• [Testo fornito]
_____

"La realtà in cui viviamo è spesso ridotta
a una «matassa indistinta e confusa di paure». Una matassa che rischia di
paralizzarci e impedirci di vivere, ma che Marc Augé prova pazientemente a
dipanare nel suo nuovo libro, Les Nouvelles Peurs (Payot, pagg. 92, euro 10).
Per l'antropologo francese, che da anni si concentra sull'analisi delle
trasformazioni e delle contraddizioni del mondo contemporaneo, le paure
economiche e le discriminazioni sociali, le violenze politiche e le derive
tecnologiche, i cataclismi naturali e le minacce criminali finiscono spesso per
sovrapporsi e confondersi, amplificandosi a vicenda, producendo panico e
angoscia negli individui.
«Naturalmente tutte queste paure non sono
direttamente collegate le une alle altre, ma nella vita quotidiana spesso ci
appaiono proprio così», spiega l'autore di Un etnologo nel metrò, Nonluoghi e
Che fine ha fatto il futuro? «I media evocano senza soluzione di continuità il
rischio di un cataclisma, un attentato terroristico, l'aumento della
disoccupazione la strage inspiegabile di un pazzo. Sono realtà indipendenti,
che però tutte assieme in un telegiornale fanno massa. La giustapposizione crea
un effetto di contaminazione che le amplifica e le semplifica al contempo,
dando luogo a un'unica paura globale, diffusa e indistinta. Di conseguenza,
quando ne evochiamo una, di fatto è come se evocassimo tutte le altre. Il che è
indubbiamente un elemento di novità».

_____

• [Materiale]

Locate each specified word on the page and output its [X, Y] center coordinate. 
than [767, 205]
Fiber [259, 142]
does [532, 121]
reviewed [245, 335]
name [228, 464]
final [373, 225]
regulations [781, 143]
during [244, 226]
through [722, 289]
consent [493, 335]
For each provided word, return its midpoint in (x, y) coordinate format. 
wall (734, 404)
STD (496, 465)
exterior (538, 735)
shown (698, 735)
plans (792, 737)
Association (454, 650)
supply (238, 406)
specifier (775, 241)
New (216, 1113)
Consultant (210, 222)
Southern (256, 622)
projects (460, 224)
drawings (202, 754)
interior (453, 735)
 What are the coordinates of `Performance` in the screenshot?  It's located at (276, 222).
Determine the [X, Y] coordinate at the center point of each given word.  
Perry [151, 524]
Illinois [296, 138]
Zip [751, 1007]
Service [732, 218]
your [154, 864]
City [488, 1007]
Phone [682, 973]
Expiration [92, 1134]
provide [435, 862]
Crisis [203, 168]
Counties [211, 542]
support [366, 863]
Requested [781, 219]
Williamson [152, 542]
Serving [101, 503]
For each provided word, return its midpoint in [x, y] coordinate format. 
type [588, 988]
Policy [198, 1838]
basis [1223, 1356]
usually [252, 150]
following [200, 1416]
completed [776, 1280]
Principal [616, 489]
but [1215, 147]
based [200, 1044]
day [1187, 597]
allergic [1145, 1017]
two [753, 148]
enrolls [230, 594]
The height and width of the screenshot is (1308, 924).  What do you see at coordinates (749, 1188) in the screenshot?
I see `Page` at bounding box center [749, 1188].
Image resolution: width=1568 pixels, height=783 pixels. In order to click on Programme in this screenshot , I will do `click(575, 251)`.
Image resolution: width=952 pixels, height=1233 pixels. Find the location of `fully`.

_____

• [Consegna] Elenca tutti i titoli dei libri di Marc Augé citati nel testo fornito sulle nuove paure.

• [Risposta]
- Les Nouvelles Peurs
- Un etnologo nel metrò
- Nonluoghi
- Che fine ha fatto il futuro?